A WAV is an UNCOMPRESSED file, which means you get what you make. It is also knows as "loseless". There are other similiar file types as well, such as a FLAC for uncompressed listening pleasure. Now then, uncompressed listening pleasure makes no damn sense because our ears can only hear a certain range if frequencies. In fact, as you get older you hear even fewer frequencies. The purpose of a WAV is for mass production and editing, allowing the manipulation of the file for unlimited possabillities.
A MP3 is a COMPRESSED file, which means you take out a lot of those freqencies for a much, much smaller file that can be loaded on any music player (or MP3 player) for your listening pleasure. The highest you can go with a MP3 is 320KBps. (320 Kilobytes every second). This is preffered by most artists. 240KBps is also preffered. You can easily tell the difference as you get lower in KBps with a MP3, much more noticable than a WAV.

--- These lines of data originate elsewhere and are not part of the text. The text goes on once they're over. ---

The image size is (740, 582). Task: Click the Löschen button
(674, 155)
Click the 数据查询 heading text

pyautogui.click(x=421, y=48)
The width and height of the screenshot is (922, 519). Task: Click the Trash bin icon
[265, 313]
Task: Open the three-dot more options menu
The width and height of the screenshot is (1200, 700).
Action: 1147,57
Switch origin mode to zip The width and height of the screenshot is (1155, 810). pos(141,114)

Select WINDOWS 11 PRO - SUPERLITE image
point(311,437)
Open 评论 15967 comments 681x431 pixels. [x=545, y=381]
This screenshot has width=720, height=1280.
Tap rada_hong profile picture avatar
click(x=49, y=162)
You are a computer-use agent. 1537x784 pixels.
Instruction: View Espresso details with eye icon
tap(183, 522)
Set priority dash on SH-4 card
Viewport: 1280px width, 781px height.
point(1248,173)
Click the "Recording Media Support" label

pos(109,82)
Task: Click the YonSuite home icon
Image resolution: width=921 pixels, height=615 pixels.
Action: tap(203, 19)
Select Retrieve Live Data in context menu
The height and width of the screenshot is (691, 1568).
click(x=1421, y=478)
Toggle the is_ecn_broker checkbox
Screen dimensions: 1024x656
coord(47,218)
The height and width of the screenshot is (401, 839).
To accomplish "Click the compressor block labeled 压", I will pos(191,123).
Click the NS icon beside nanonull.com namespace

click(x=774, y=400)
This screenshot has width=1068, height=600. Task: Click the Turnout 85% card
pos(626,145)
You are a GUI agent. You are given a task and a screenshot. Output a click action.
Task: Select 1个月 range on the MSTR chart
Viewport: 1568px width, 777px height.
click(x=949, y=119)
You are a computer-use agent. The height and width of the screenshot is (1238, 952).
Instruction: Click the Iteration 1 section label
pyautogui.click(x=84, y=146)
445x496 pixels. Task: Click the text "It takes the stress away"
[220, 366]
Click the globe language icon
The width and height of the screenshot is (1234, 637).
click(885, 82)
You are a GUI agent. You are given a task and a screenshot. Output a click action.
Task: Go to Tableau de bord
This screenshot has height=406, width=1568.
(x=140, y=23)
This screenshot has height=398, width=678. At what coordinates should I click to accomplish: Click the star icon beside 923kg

In Flash, most artists choose above 80 KBps for music and sound, since adding high quality sound can result in a massive 10MB+ file. Since there are many, many types of media in the industry, there areany, many types of compression methods. MP3, WAV, and FLAC are the common ones. I have come across m3u, for online radio stations, and used the file to connect a flash game to an online station. I have also come across WMA, windows media player, AIFF and AIF, Apple uncompressed formatting, and .ogg, a strange compression method developed by Vorbis.
Hope this helps!
I have a question, however. Do i LOSE quality if I change an MP3 to a WAV?